* _Set problem_
Give the records below as a two-column CSV with the header columns "request" and "answer". Each row holds one request's text and its answer, each in a single quoted field with line breaks replaced by spaces. Leave the pictures out.

* _Exercise material_

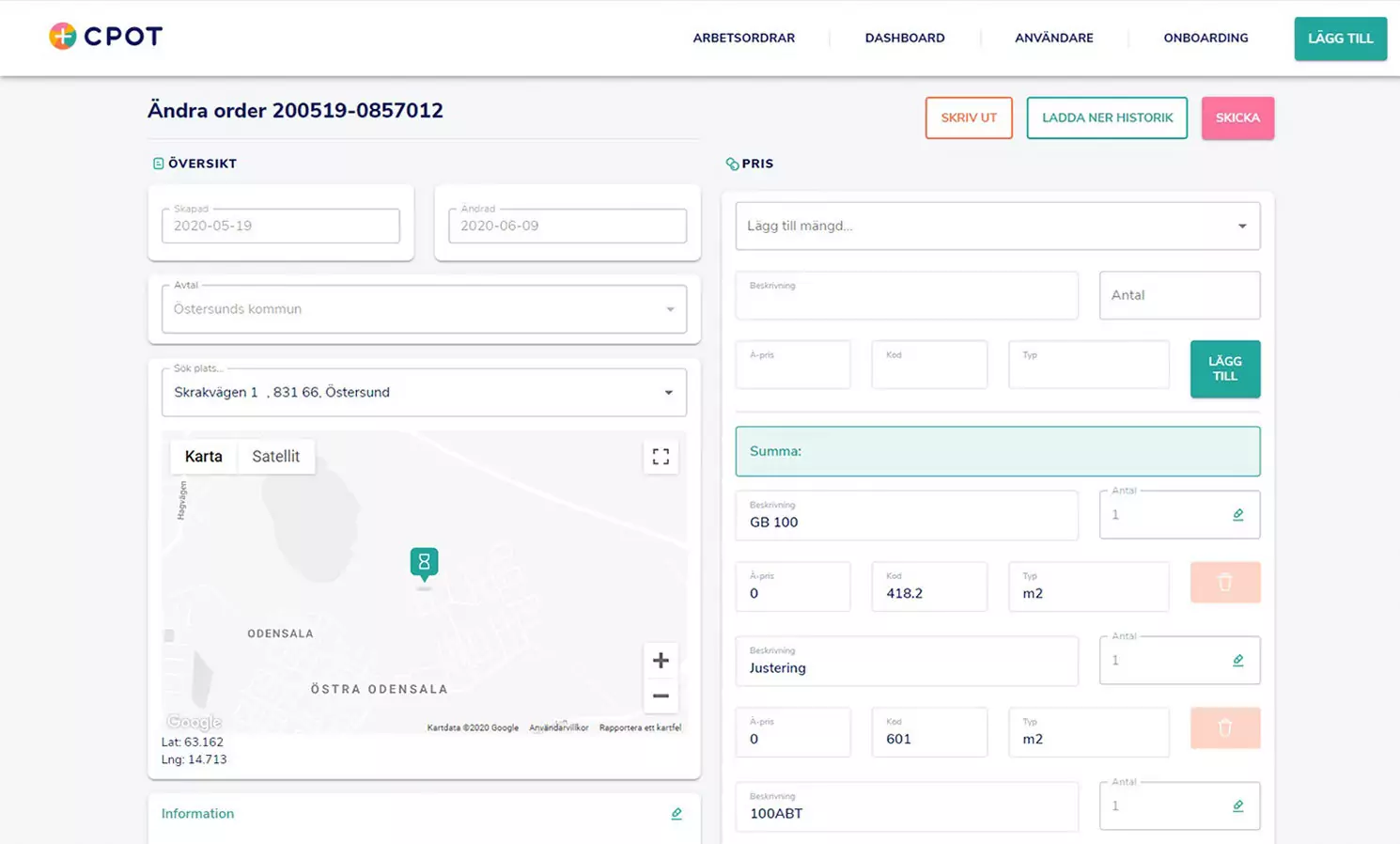The width and height of the screenshot is (1400, 844).
Task: Delete the GB 100 price row
Action: (x=1224, y=583)
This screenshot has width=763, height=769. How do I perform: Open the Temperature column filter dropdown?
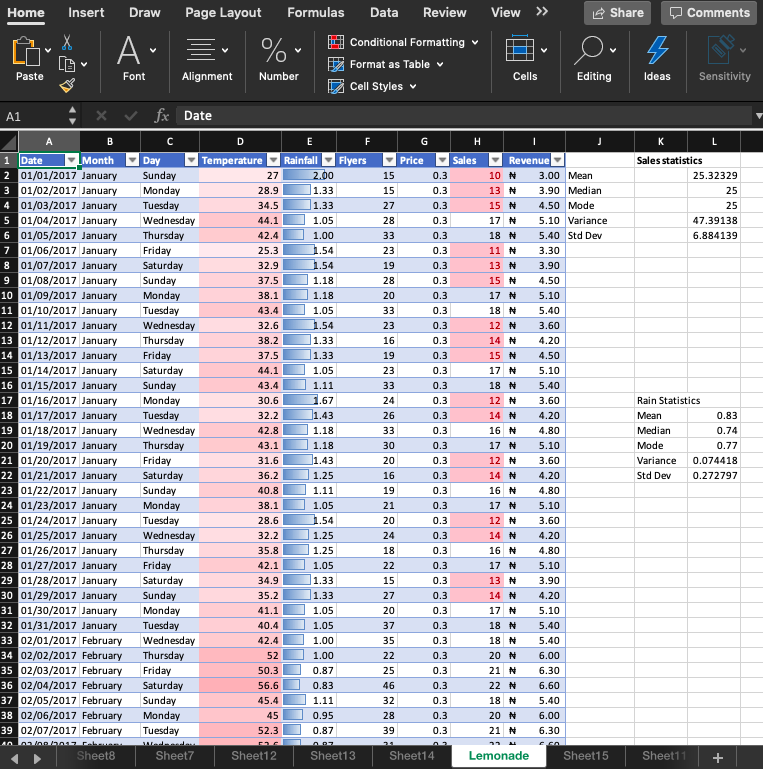coord(270,160)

* _Task solution_
request,answer
"","The width and height of the screenshot is (1400, 844). Task: Delete the GB 100 price row Action: (x=1224, y=583)"
"This screenshot has width=763, height=769. How do I perform: Open the Temperature column filter dropdown?","coord(270,160)"